A couple of years ago, inventor and AAC reader Antoni Campins was kind enough to send us one of his AnchorWitch fouled anchor retrieval devices.
I have to admit that I was sceptical. There are several devices around that purport to allow you to retrieve a fouled anchor but I have always thought that they were solutions looking for a problem.
After all, in some fifty years of anchoring (I started early) I have never lost an anchor due to fouling. Sure I have had anchors foul on several occasions, but I have always managed to get them free, and that without use of a trip line.
However, we have undoubtedly been lucky in this regard. Luck that is probably augmented by our propensity to cruise remote places where manmade junk on the bottom—the most common thing to foul an anchor—is rare.
Having said all that, I have often thought about what a bummer it would be to lose our best bower (main anchor) to a snag, and probably a good chunk of chain with it—probably a cruise ender.
Therefore we have, when we thought the risk of fouling was substantial, rigged a trip line. A less than perfect answer since trip lines are a pain in the neck to use and because of that, we rarely rig one. And, of course, this rare use reduces the chances that we will have one rigged when we really need it, probably to near zero.
The Ideal Solution
So, given the above, it does not take a genius to figure out that the best solution is one that is so easy to use that we will always do so.
And Antoni has come pretty close to this ideal with his AnchorWitch.
How It Works
I could burden you with a multi-paragraph description of the device. But let’s not. The video below does a much better job of explaining it than I would.
This is a nicely built piece of kit. And despite the fact that Morgan’s Cloud and her gear are at the high end of what the AnchorWitch is designed to deal with, I am confident that it could withstand the loads that we would exert on it in a real fouling situation.
Living With AnchorWitch
I made clear to Antoni, right from the start, that we would not tolerate a piece of gear that obstructed anchor deployment or retrieval, or that required us to baby it to avoid damage. And the first iteration failed this test because the hook that attached the wire to the chain quickly got bent by being crushed between the chain and roller.

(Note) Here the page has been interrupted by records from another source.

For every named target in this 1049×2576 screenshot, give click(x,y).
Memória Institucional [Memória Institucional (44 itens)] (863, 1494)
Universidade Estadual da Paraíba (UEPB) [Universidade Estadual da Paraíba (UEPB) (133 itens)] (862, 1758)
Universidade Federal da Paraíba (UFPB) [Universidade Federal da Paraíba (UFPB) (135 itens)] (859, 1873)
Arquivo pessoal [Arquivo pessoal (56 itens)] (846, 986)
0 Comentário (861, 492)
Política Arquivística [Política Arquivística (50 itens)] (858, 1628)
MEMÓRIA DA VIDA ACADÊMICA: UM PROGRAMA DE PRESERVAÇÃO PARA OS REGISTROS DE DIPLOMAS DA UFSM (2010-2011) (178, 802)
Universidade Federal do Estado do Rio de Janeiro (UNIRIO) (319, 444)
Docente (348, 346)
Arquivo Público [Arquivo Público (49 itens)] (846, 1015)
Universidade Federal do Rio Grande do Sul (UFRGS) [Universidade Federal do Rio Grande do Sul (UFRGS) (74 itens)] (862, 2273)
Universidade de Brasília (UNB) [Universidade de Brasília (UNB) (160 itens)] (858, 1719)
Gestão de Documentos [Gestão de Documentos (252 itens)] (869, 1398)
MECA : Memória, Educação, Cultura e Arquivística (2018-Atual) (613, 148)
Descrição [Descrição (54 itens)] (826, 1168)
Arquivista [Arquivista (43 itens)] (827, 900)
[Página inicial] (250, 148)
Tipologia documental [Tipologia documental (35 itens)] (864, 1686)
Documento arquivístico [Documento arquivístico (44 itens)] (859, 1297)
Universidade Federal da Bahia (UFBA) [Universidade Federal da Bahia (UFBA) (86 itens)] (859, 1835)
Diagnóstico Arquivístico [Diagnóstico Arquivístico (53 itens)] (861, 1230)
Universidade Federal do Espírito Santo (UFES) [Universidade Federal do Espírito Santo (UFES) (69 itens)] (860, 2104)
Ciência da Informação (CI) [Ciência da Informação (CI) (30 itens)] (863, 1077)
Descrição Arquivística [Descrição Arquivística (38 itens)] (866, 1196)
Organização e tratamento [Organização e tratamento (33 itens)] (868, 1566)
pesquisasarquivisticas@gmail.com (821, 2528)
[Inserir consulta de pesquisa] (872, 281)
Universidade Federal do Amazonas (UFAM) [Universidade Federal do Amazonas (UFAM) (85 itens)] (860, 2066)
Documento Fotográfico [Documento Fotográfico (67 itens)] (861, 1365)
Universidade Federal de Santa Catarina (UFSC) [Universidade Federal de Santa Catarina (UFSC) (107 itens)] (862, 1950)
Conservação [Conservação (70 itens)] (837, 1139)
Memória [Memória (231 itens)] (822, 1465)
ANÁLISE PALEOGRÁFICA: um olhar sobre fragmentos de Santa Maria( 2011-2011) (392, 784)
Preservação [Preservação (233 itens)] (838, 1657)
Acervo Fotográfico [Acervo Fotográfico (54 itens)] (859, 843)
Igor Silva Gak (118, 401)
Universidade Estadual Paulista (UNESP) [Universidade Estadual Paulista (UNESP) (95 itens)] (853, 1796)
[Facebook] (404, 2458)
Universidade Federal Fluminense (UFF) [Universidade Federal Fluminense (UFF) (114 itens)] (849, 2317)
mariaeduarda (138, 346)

However, instead of blaming us, as many manufacturers would, Antoni went back to the drawing board and, at the beginning of the 2012 season, sent us a much more beefy and simpler attachment device that seems to be holding up well, although I would still recommend carrying a spare.
We do have to be a careful to make sure that the wire and float are properly positioned on the roller before deployment.

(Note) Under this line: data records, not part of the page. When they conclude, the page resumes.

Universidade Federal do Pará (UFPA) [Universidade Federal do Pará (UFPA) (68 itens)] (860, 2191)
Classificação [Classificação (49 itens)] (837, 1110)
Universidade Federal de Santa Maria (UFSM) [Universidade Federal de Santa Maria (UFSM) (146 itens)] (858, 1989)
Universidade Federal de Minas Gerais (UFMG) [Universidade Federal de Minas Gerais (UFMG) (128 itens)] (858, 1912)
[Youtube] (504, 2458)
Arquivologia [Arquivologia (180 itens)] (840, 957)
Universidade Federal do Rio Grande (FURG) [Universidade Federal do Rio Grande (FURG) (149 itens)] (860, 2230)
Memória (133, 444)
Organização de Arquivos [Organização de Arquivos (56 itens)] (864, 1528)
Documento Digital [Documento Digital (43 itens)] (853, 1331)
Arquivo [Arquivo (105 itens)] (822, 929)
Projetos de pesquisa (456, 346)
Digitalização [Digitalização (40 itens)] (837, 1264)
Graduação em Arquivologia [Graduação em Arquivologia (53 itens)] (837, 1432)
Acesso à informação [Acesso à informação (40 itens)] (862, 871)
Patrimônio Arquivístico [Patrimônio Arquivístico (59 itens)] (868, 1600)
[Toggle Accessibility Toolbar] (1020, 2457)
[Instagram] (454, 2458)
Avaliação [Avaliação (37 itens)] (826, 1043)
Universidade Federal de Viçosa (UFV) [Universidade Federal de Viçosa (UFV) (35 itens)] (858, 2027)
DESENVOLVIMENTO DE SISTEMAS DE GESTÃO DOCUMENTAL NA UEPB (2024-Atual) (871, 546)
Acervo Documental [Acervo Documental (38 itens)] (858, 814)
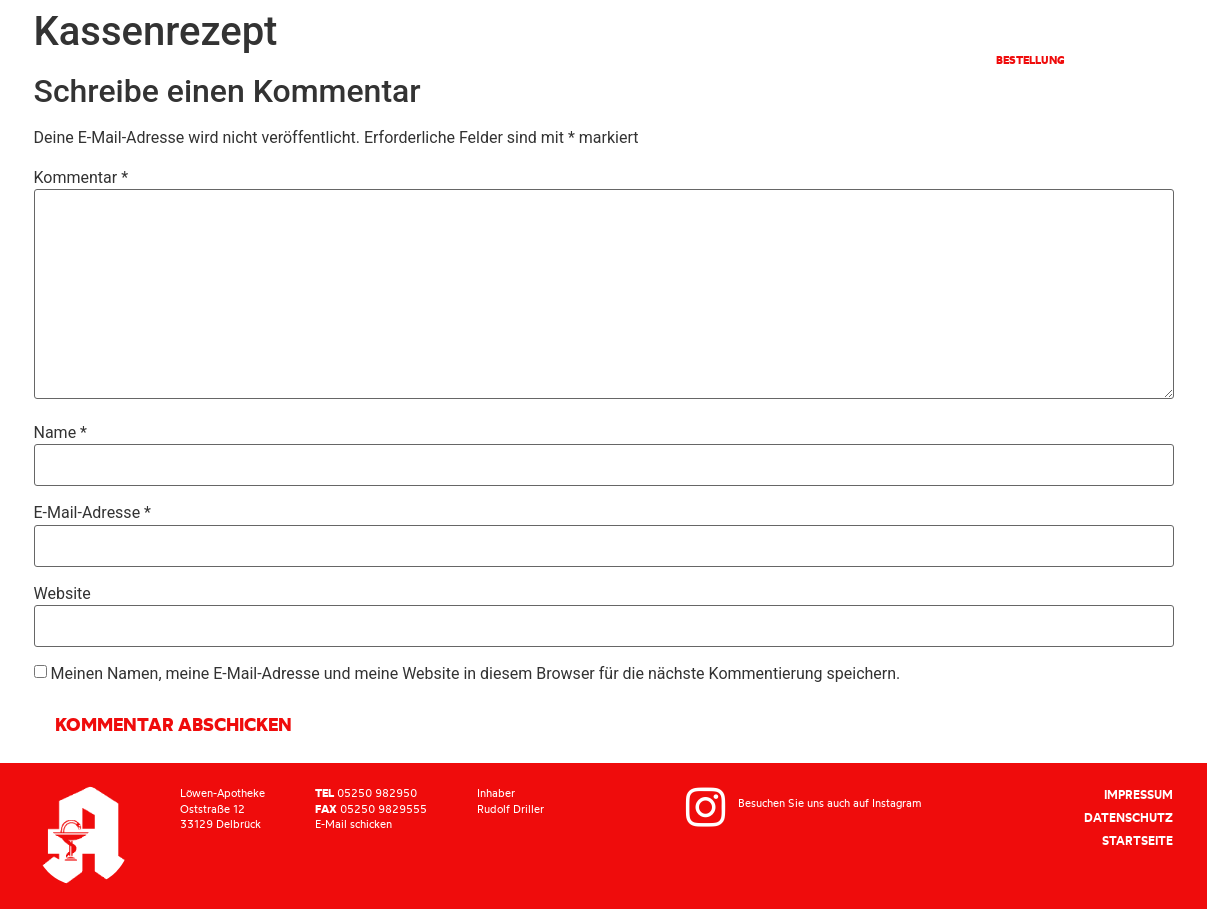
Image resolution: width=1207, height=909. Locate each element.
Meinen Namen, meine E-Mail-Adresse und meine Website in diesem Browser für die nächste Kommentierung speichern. (475, 674)
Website (62, 594)
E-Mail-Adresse (92, 513)
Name (61, 433)
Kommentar (81, 178)
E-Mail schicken (353, 824)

In summary, we had the AnchorWitch installed for five months and some 40 anchoring and retrievals this year, with only a little aggravation.
We only did one test retrieval, but we made it a hard one by experimenting in 70-feet of water. Like most things in this life, getting the device to slide down the chain and engage the retrieval wire wasn’t as easy as the video makes it look.
But, then again, after a bit of messing about, and three failures in which the device fell off the chain without engaging the retrieval wire, we were finally rewarded with success and up came our 120-pound SPADE with the retrieval device securely attached to the crown via the wire that had been successfully disengaged from the chain.
We learned a few things during this process:
- Don’t pull the chain up hard so it is near vertical, as you logically would if fouled, prior to deployment of the retrieval device. It seems to work better with the chain making about a 60-degree angle with the bottom.
- We also found that engaging the engine at idle in reverse, to pull some of the catenary out of the chain, helped.
- Make sure you use a good strong retrieval line since in a real-world retrieval situation you could end up loading it pretty heavily.
- Adding a light wire-tie to hold the retrieval device together, as shown in the instructions, would probably have been a good idea, particularly since we were operating in such deep water.
Limitations and Drawbacks
There are a few limitations with the AnchorWitch:
- Although this has not happened to us, the wire and float, which are designed to be permanently attached to the anchor and chain, could foul something on deck during an emergency deployment of the anchor, thereby making an already bad situation worse.
- We tried using the AnchorWitch in Greenland in 2011, but quickly removed it because it became fouled with the kelp that is common in the high latitudes, both making it harder to clear the anchor and unlikely that it would have worked anyway.
- If your chain gets fouled under something, more common than you might think, the AnchorWitch is probably not going to help you. This is about the only situation I can think of where a trip line wins out.
- If you have a very short distance between the attachment point of your anchor and your windlass wildcat—less than 12-inches (30 cm)—AnchorWitch won’t work; and the longer that distance, the better.
Is the AnchorWitch Worth Buying?
On balance, I would say that an AnchorWitch is a worthwhile device to spend your hard earned cash on, particularly if you often anchor in places with a lot of man-made junk on the bottom.
And that is high praise indeed coming from me, a person who is not big on gadgets and who values simplicity, particularly around mission critical systems like the anchor, above all else.
Antoni provided our AnchorWitch free of charge and we get to keep it after testing and he is a sponsor of this site.